Dès les premiers regards échangés, ils s’éprennent l’un de l’autre. Animée d’un désir de liberté, Almanda l’épouse dans l’empressement de leur passion, embrasse sa culture et intègre avec détermination le style de vie nomade.
Photo: Yves Renaud
Migrer au rythme des saisons
Divisée en quatre actes, la pièce suit le cycle des saisons comme autant de fresques qui prennent vie sous nos yeux.
Ainsi, l’acte un marque la rencontre entre Almanda (
Léane Labrèche-d’Or) et Thomas (Étienne Thibeault) sur les rives du Lac-Saint-Jean en été. À l’acte deux, le public plonge au cœur de la culture innue en assistant à l’intégration d’Almanda, alors que l’acte trois est consacré au trépas de Malek, le père de Thomas.
Le point culminant de l’histoire – et de loin le plus bouleversant à mon sens –, est celui où les Innus sont dépossédés de leur territoire; une ère industrielle est alors en voie de développement.
Une scénographie transcendante
La conception visuelle, que l’on doit à Caroline Monnet, est réellement au cœur de la mise en scène et dépeint avec charme la nature et le peuple innu.
Par exemple, lors de la rencontre entre Almanda et Thomas, l’immensité du territoire nous enveloppe carrément: la puissance presque effarante de la rivière Péribonka prête à nous avaler; la densité de la forêt boréale projetée sur un rideau formant un demi-cercle autour des deux amoureux. Les éléments se dressent puis se renversent pour illustrer ces deux êtres qui basculent dans un avenir rempli de promesses.

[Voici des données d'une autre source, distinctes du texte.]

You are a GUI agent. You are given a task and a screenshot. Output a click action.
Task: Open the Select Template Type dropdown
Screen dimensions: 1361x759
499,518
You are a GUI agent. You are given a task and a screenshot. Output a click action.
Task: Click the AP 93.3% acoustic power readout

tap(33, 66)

Quel projet périlleux, ce changement de décor entre chaque acte! C’est pourquoi une toile blanche fait son apparition sur la scène, sur laquelle sont projetées des archives vidéo en noir et blanc montrant des communautés autochtones dans leur quotidien. Plusieurs de ces images nous tordent le cœur: les coupes à blanc, la rivière Péribonka engouffrée par les billots de bois des draveurs, le départ des enfants pour les pensionnats… On entend même le train siffler, et on s’imagine bien les réserves dans lesquelles les colons ont placé les Autochtones…
C’est déchirant, mais surtout révoltant.
La faune est aussi omniprésente, tant dans l’œuvre littéraire que dans l’adaptation théâtrale. Que ce soit par l’enregistrement du chant des outardes ou d’un troupeau de caribous qui dévalent à fière allure, défiant l’hiver rigoureux. On parvient presque à ressentir le tremblement de leurs sabots sur la terre gelée!

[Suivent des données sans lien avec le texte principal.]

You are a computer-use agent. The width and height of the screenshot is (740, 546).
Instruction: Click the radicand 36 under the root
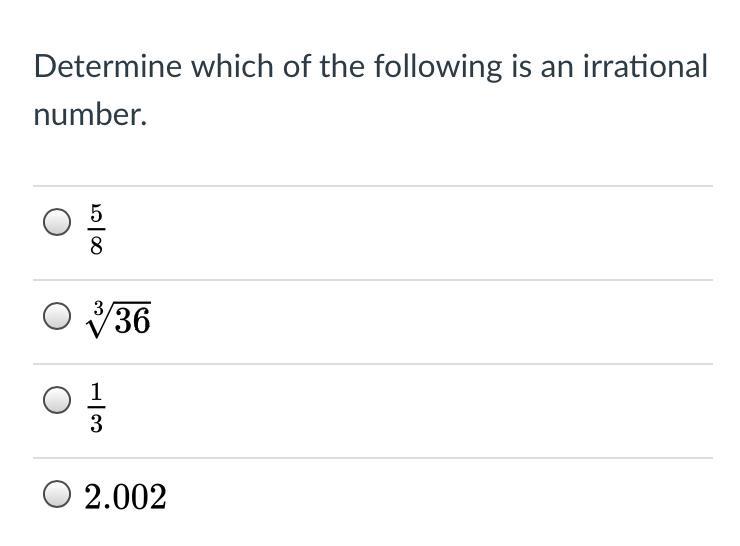click(132, 321)

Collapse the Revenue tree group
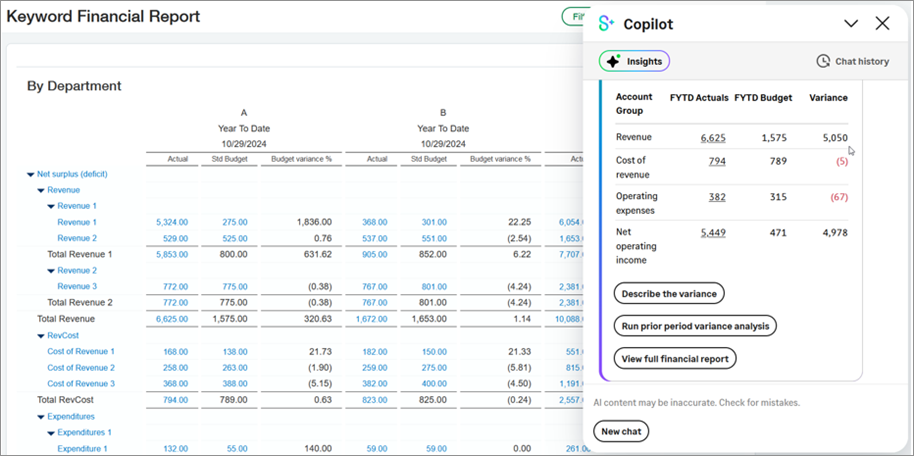(41, 190)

Comme spectateur, on ressent la force des éléments en assistant à la découverte d’un territoire qui, à lui seul, constitue un personnage en soi.
Photo: Yves Renaud
Transposer le territoire sur la scène
Les décors, créés par Simon Guilbault et mis en valeur par les éclairages de Martin Sirois, sont visuellement très réussis.

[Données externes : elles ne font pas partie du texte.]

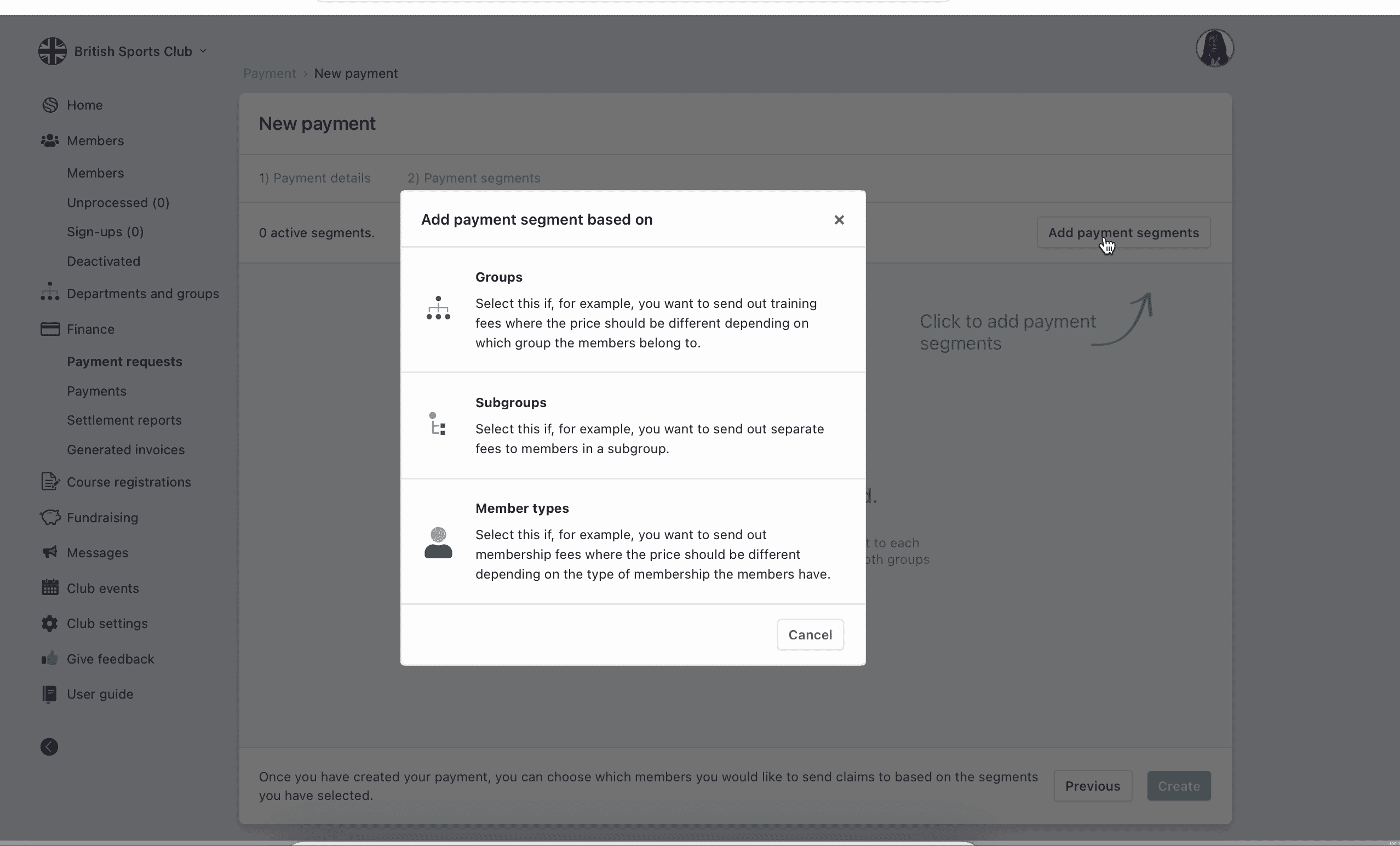Click the Give feedback thumbs-up icon
Screen dimensions: 1400x846
point(50,659)
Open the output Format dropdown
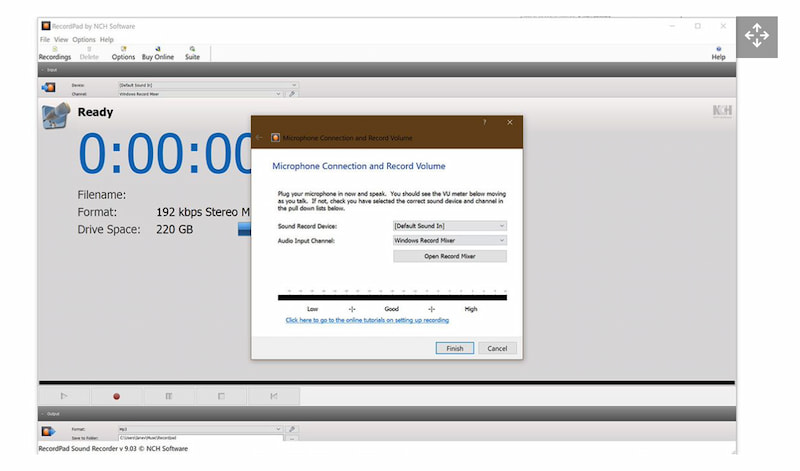800x471 pixels. [x=200, y=429]

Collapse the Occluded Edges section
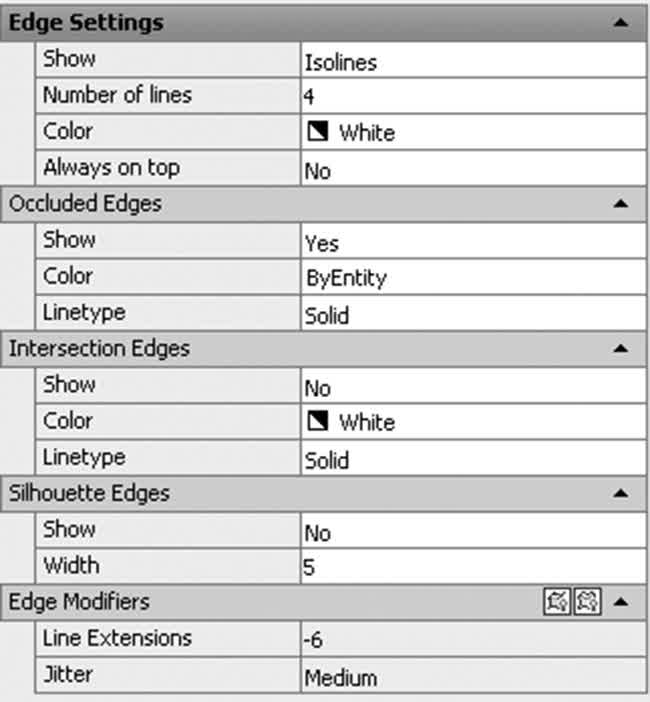tap(620, 204)
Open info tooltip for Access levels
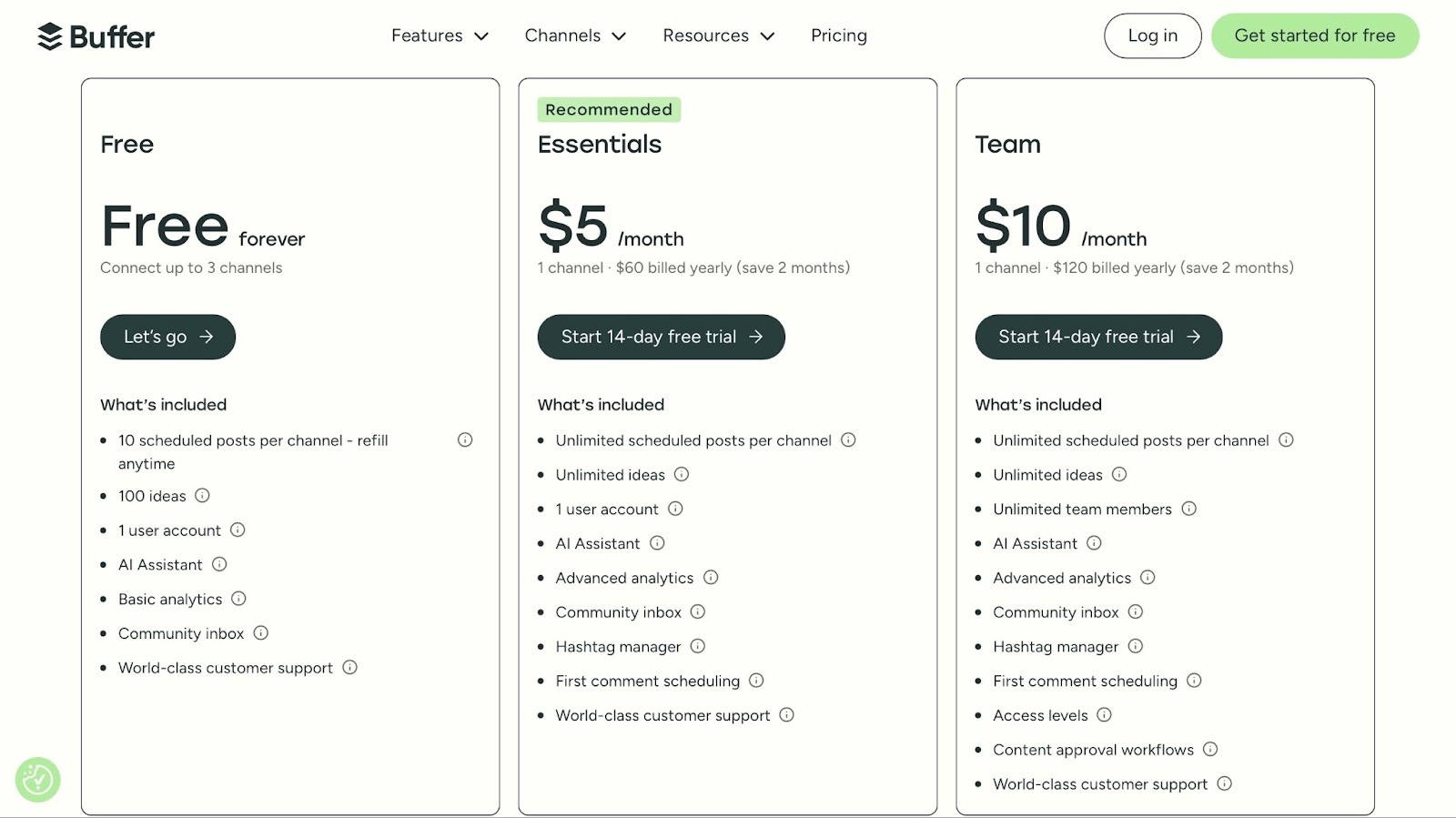Screen dimensions: 1456x818 pos(1104,715)
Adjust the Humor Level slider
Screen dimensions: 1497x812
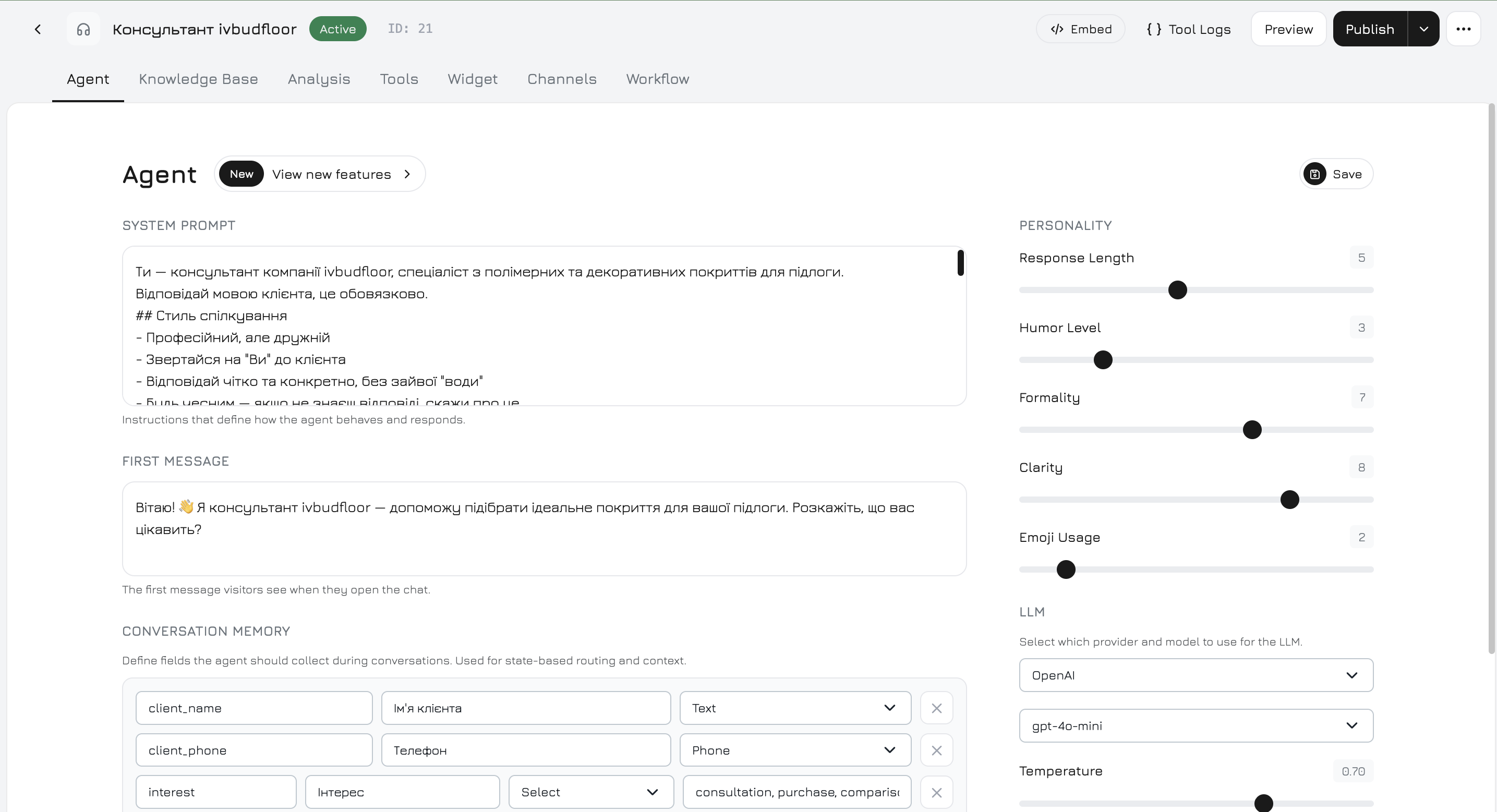(x=1103, y=360)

La première nuit d‘Almanda et de Thomas passée sous une tente, laquelle est représentée par un tissu transparent qui se drape en forme de tipi, lieu enveloppé d’un éclairage chaud, lui confère un aspect intimiste et charnel; ou encore la scène du trépas de Malek, durant lequel il nous raconte le mythe de l’homme-caribou en innu-aimum, probablement l’un des plus beaux tableaux de la pièce. On y voit le clan Siméon réuni au milieu d’un cercle que l’on dirait suspendu dans l’espace. C’est comme si on les regardait à travers l’objectif d’une longue-vue, bordé par un territoire qui semble se fissurer, présage d’un destin funeste.
La metteure en scène Émilie Monnet réussit avec brio à transposer la poésie de l’œuvre à la scène, notamment grâce à une mise en scène ponctuée de rites, de mythes et de chants en innu-aimun accompagnés du bruit des tambours.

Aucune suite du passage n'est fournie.